Joined at the Hip
Home to some of the city's best cafes, providores and interior design stores, Sydney's industrial inner south is stylin' up.
Click to enlarge Written By Geraldine O'Brien
The most interesting parts of any big city are those in transition. And the most interesting time to see them is at that magical moment when the old, gritty and drab are still being rediscovered, yet before gentrification and high prices drive away the creative souls responsible for the transformation.
Driving from Sydney’s airport along old Botany Road or the soulless Eastern Distributer through Waterloo, Rosebery, Alexandria and Mascot, you’d never guess that among the factory outlets, car yards, commercial laundries and greasy-spoon diners sit some of the city’s best galleries, cafes, food distributers and produce merchants, as well as many antique dealers and auction houses deserting the established strip on Woollahra’s upmarket Queen Street.
Once home to the cream of the city’s antique dealers and the odd boutique food outlet, Queen Street has been depleted of traders, leaving just a few – Martyn Cook, Anne Schofield and Sotheby’s and Shapiro auction houses. While more clothing and décor shops move into Queen Street, other traders invade the inner south. And they’re not alone. Here old factories are being converted to chic offices and apartments and cafes – some very good, indeed – proliferate. While land prices, inevitably, are on the up, the Alexandria-Waterloo-Zetland area still provides realistic opportunities for young home buyers and entrepreneurs.
Among the area’s trailblazers were Lynne Tietzel and Robin Freedman, who moved their cheese wholesaler, Australia on a Plate, into Waterloo about 10 years ago. When the now famous Danks Street Depot opened soon after, the pair worked closely with its young chef, Jared Ingersoll, then with Barry McDonald at Fratelli Fresh. According to Tietzel, the area’s emergence since means “residents now don’t have to get into their cars to go elsewhere for quality produce”.
Tietzel and Freedman have since moved further south still, to Mascot, where there is enough space for the semis that truck their French cheeses up from Melbourne. But the Danks Street area they left behind, with its galleries and Ingersoll’s Danks Street Depot, is what transformed Waterloo. Ingersoll opened the restaurant with only $5000 a tiny bank loan and a lot of favours. Within a year the venue was winning praise and awards; two years after that, it doubled its size and this year the chef publicised a cookbook, proving ‘pride in what we do’ works better than a beach location.
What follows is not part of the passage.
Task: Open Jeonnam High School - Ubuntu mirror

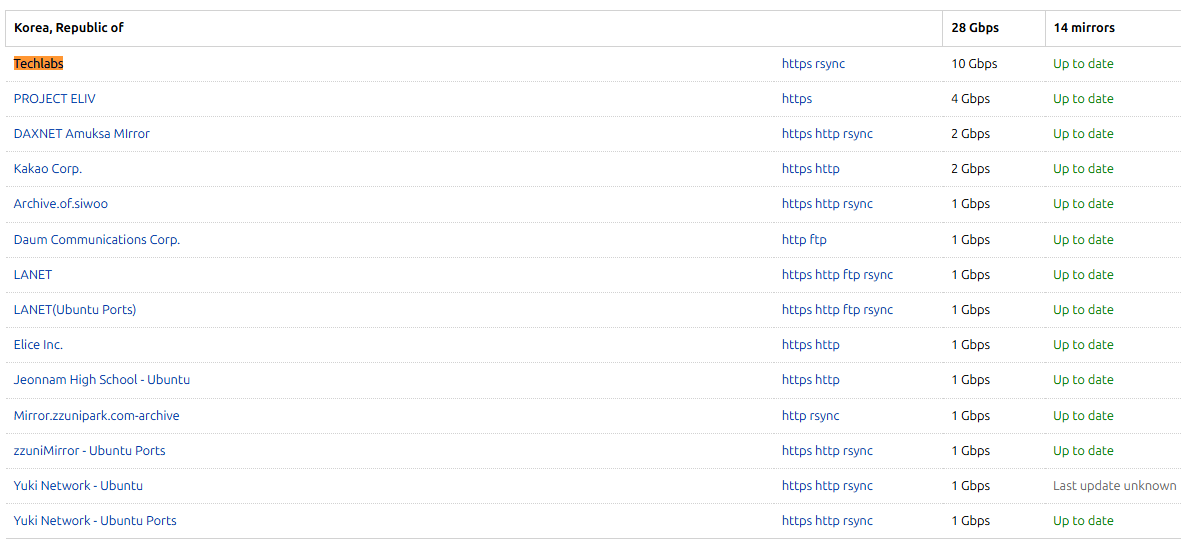Action: tap(102, 380)
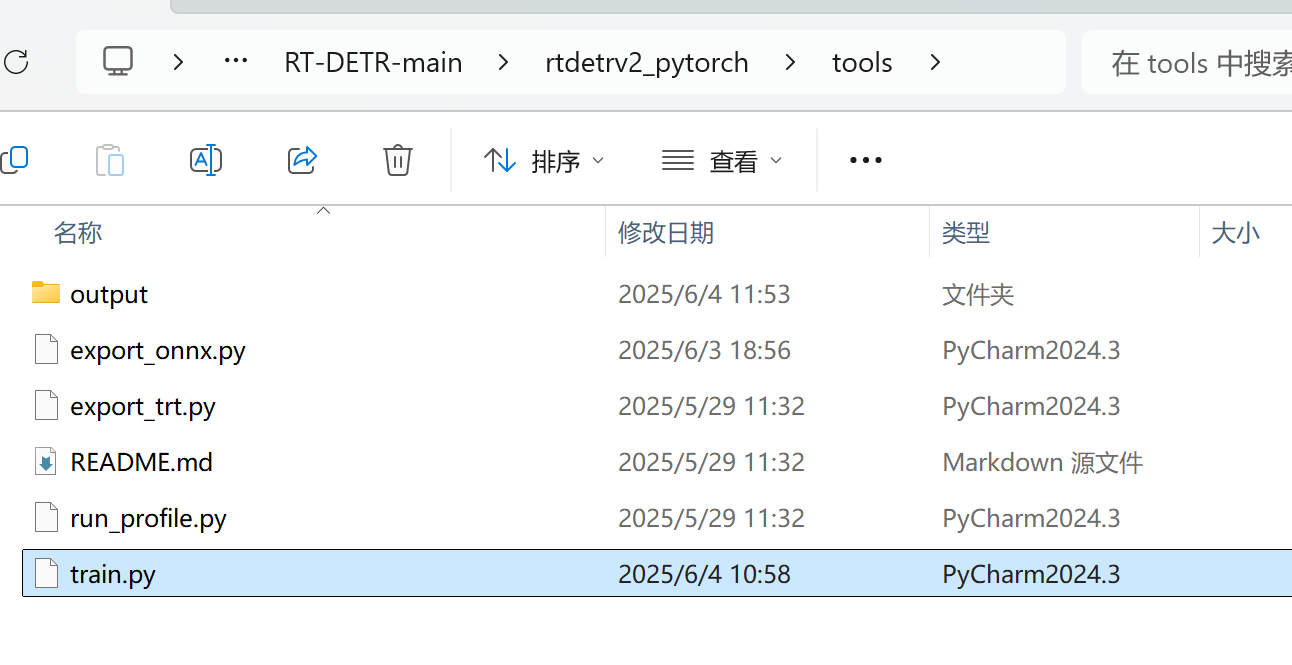Image resolution: width=1292 pixels, height=665 pixels.
Task: Click the Paste icon in the toolbar
Action: pyautogui.click(x=110, y=159)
This approach works for others. Soon after Ingersoll opened the Depot, Geoff Clark shifted Country Traders from Paddington’s Oxford Street, claiming the strip had “lost its diversity and creativity and gone mass-market”. The southern end of town, Clark says, attracts those who want “a sense of discovery”. See it before it changes forever.
The Country Trader
Finds range from early Roman marbles to contemporary design, with the main focus on 19th and 20th century European furniture. New spaces being developed will see stocks expand.